Penálti, linhas e não só: a análise de Pedro Henriques à arbitragem do FC Porto-Arouca

VAR começou bem ao validar o golo dos dragões, mas depois não ajudou num penálti claramente mal assinalado

1' A tecnologia SAOT permite às equipas de VAR determinar situações de fora de jogo de forma mais rápida e precisa, graças a câmaras especializadas que seguem 29 pontos corporais dos jogadores. Com este meio tecnológico, reduz-se significativamente a intervenção humana e, sobretudo, os erros que podem ocorrer em lances de poucos centímetros. Esta tecnologia ainda não existe na nossa Liga, mas há a promessa e a intenção de realizar esse investimento. Por enquanto, dispomos de uma tecnologia que, sendo fiável e aplicada de forma uniforme em todos os jogos, permite repor a verdade desportiva, corrigindo decisões muito difíceis para os assistentes. Neste caso concreto, o VAR esteve bem ao validar o golo inicialmente anulado aos dragões, pois, no momento do passe de Victor Froholdt para Oskar Pietuszewski, este estava 6 centímetros atrás do penúltimo adversário. Golo legal do FC Porto.

45' O árbitro concedeu cinco minutos de tempo extra devido, sobretudo, ao momento do golo dos azuis e brancos, que coincidiu com a análise do VAR e a lesão de Oskar Pietuszewski (que chocou contra o poste e recebeu assistência no relvado por alguns momentos). Durante o primeiro tempo, houve ainda foi prestada assistência médica a um jogador do Arouca.

Positivo
Tecnologia das linhas de fora de jogo, que ajudou na validação do 1-0. Deixou jogar e privilegiou o contacto.

45'+2' Aproveitou. Com o jogo interrompido para a execução de um pontapé de canto, Trezza — que estava 'picado' com Bednarek —, ao sentir o toque inadvertido na cara, dado com o cotovelo por parte do central dos dragões, deixou-se cair. Sem motivo para qualquer ação disciplinar.

67' Amarelos.
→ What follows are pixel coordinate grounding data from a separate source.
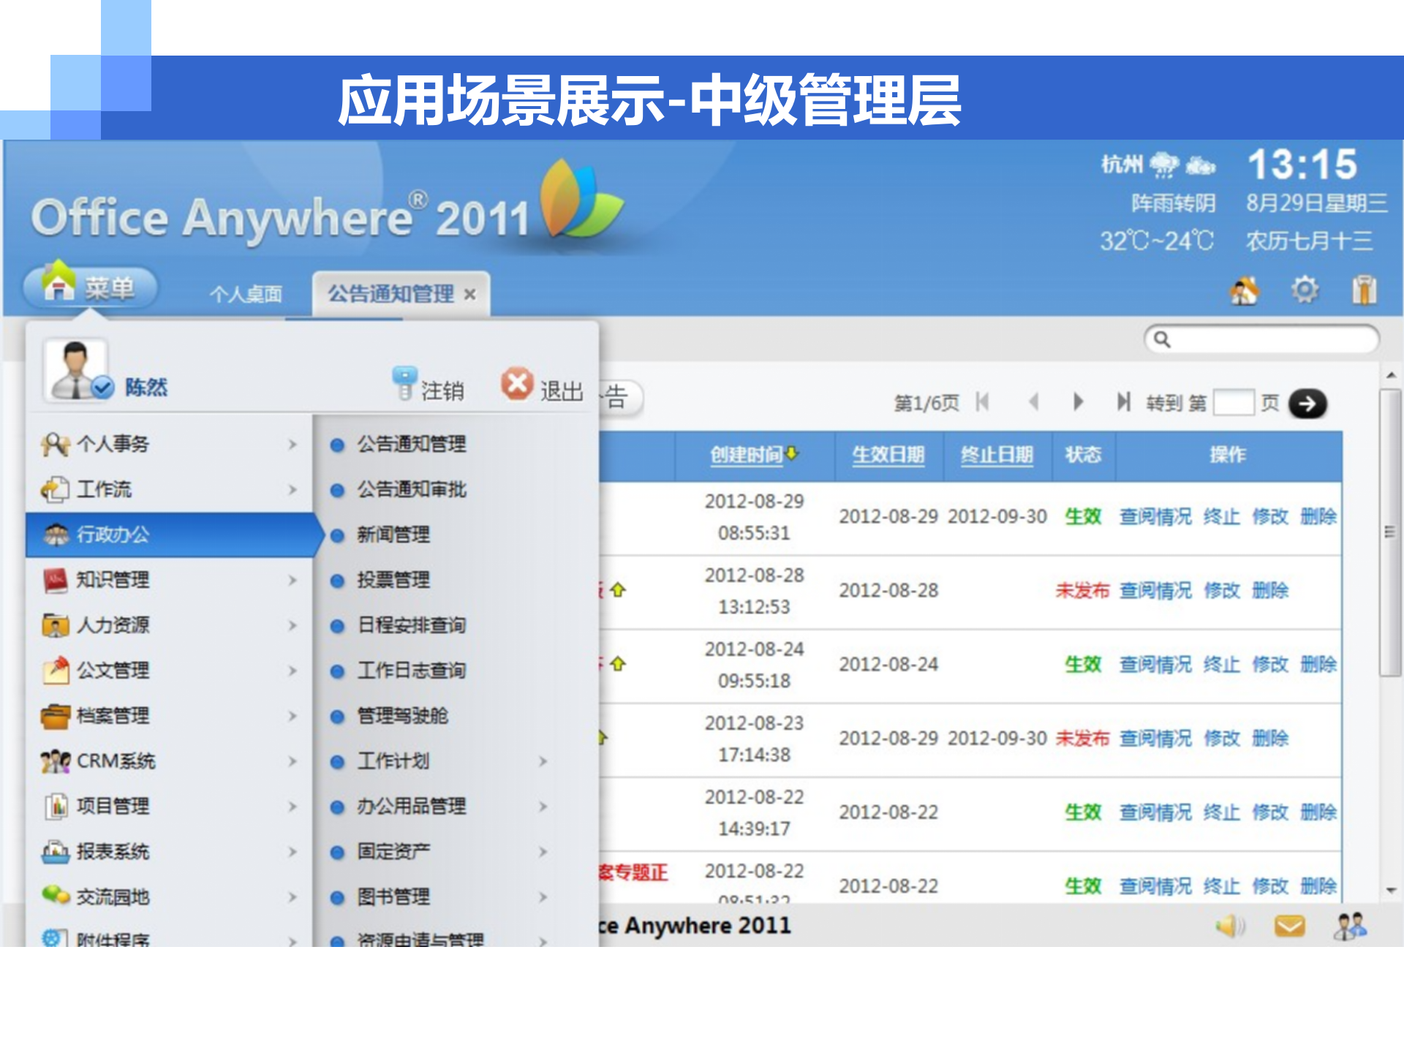
Task: Open the envelope message icon at bottom right
Action: point(1290,926)
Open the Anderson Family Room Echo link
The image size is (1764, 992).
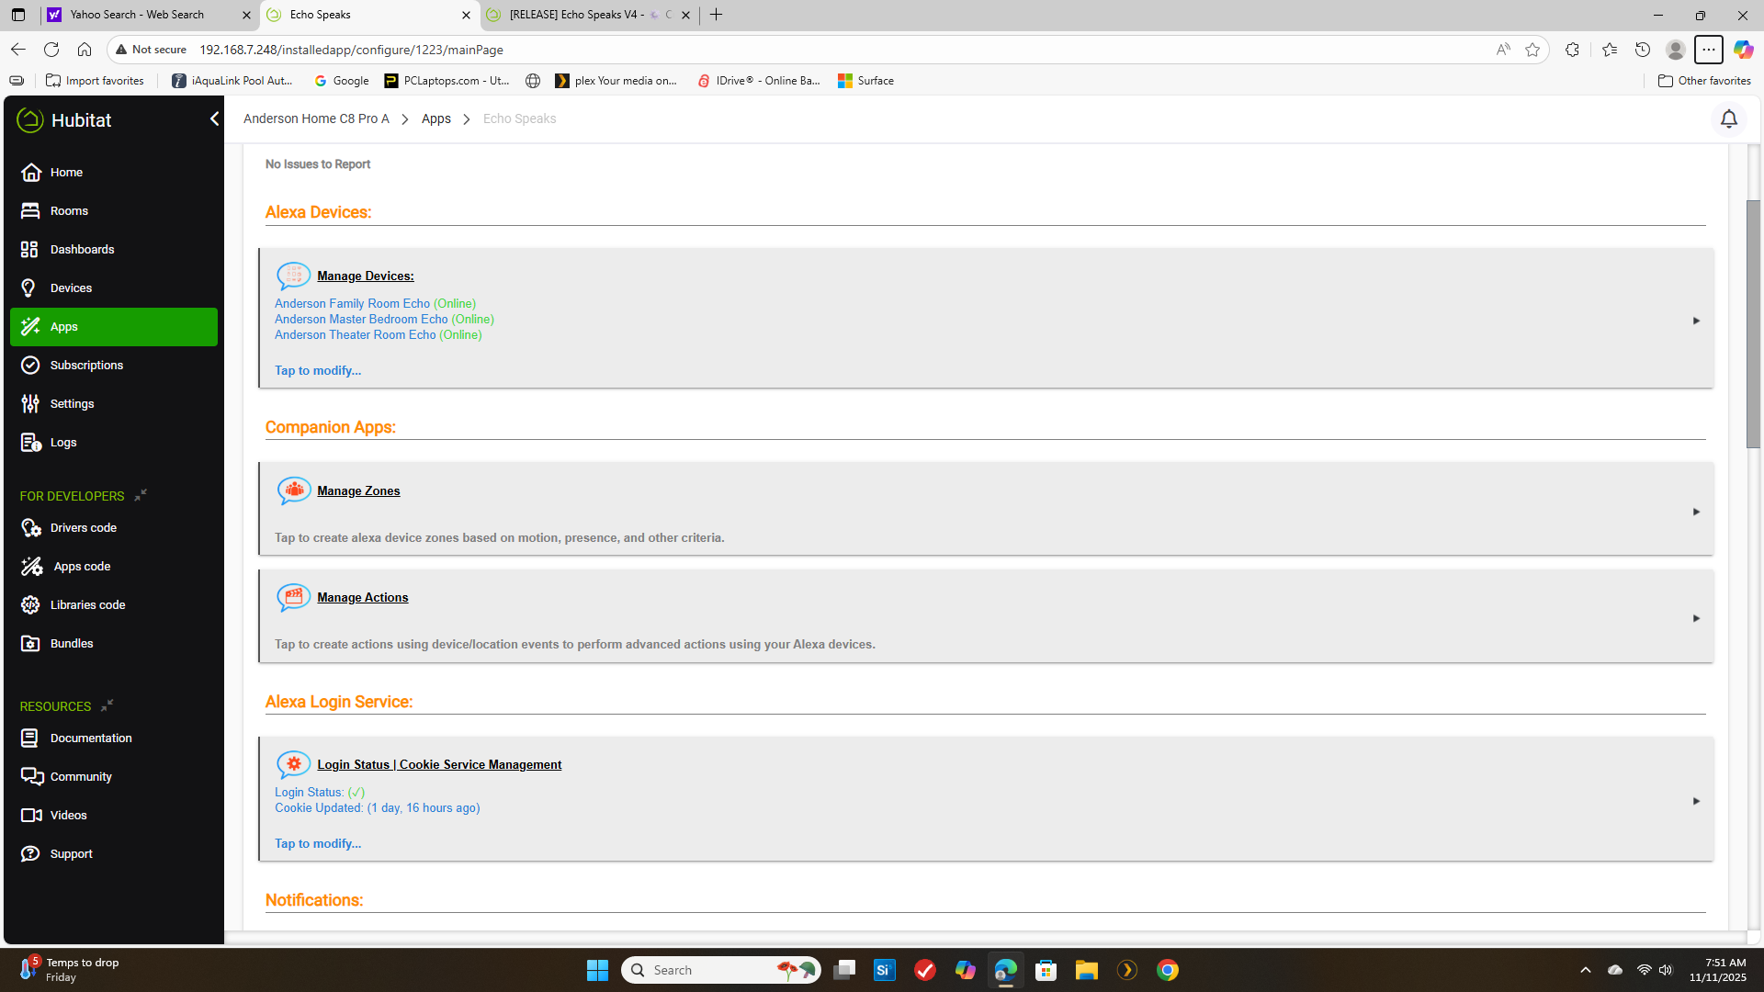pyautogui.click(x=352, y=304)
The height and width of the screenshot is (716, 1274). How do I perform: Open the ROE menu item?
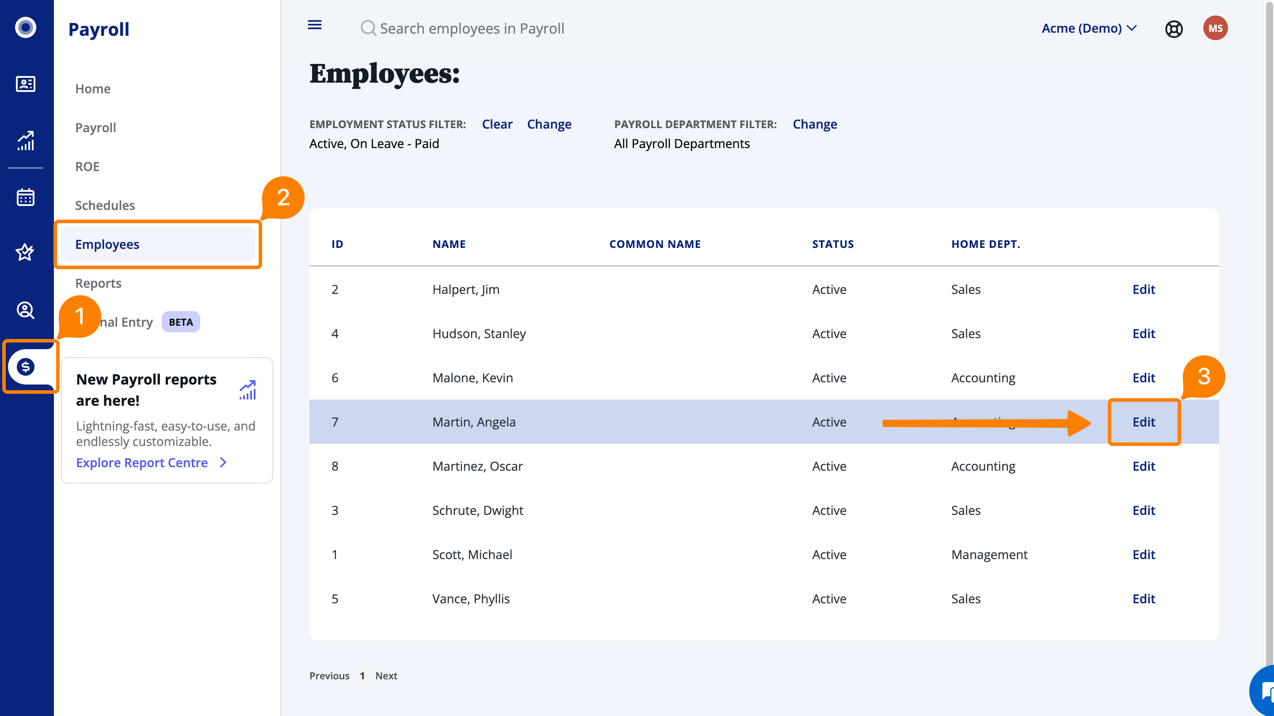pyautogui.click(x=87, y=166)
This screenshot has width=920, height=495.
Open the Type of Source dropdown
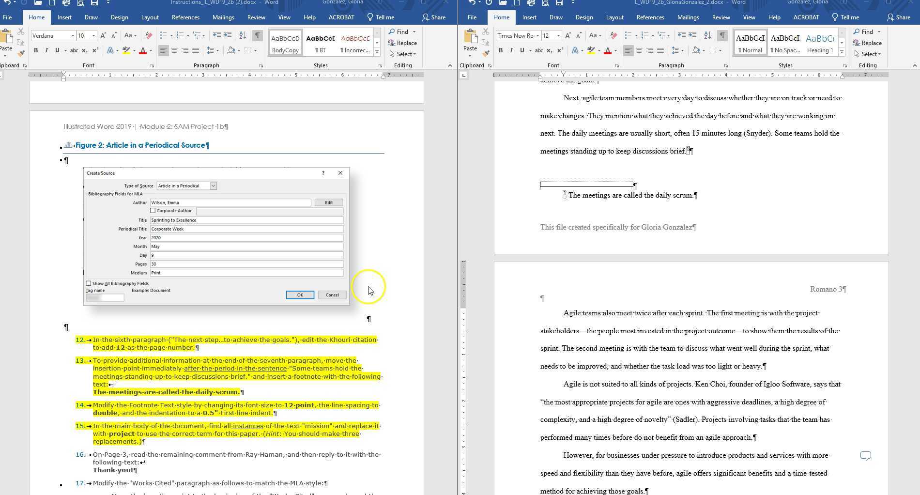(x=213, y=186)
Bednarek agarrou de forma persistente a camisola de Nandín e este, em resposta e de forma deliberada, abriu o braço esquerdo e acertou em cheio com a mão na cara do jogador portista. Ambas as ações deveriam ter sido sancionadas disciplinarmente.

79' Legal. Bednarek estava de frente para o lance e, ao cabecear a bola, chocou com Trezza, que correu intencionalmente provocando o contacto, caindo no chão a queixar-se de uma falta que não sofreu. Sem qualquer infração do central dos azuis e brancos.

88' Yellu Santiago não atravessou a perna à frente do pé de Seko Fofana quando o internacional marfinense do FC Porto ia rematar; O espanhol apenas abriu ligeiramente a perna direita para disputar a bola, que estava à disposição de ambos. Foi o jogador dos azuis e brancos que abriu claramente a sua perna esquerda para armar o remate, chegando posteriormente e acabando, inclusivamente, por pontapear o calcanhar direito do jogador arouquense. Não há rasteira, obstrução, pontapé ou impedimento de remate por parte do jogador do Arouca. Ou seja, não foi cometida qualquer infração. Penálti mal assinalado, em que o VAR deveria ter revertido a decisão, levando o árbitro ao monitor para ele próprio rever o lance.

90' O árbitro deu nove minutos de tempo adicional em virtude das seis paragens para substituições — nas quais entraram, no total, nove jogadores —, do golo, dos dois momentos de assistência prestada a jogadores lesionados e do tempo de análise do VAR no lance da grande penalidade que favoreceu o FC Porto, ao minuto 88 e resultou no 2-1 para os dragões, após conversão de William Gomes.

Negativo
A interpretação que árbitro e VAR fizeram num lance decisivo, que originou o penálti a favor do FC Porto.

90'+2' Antidesportivo. Sem imagens elucidativas, pois foi na sequência da execução do pontapé de penálti que saíram cartões amarelos para Boris Popovic e Diogo Monteiro. Deduz-se que tenha sido por palavras ou atitudes incorretas dos dois atletas para com o árbitro.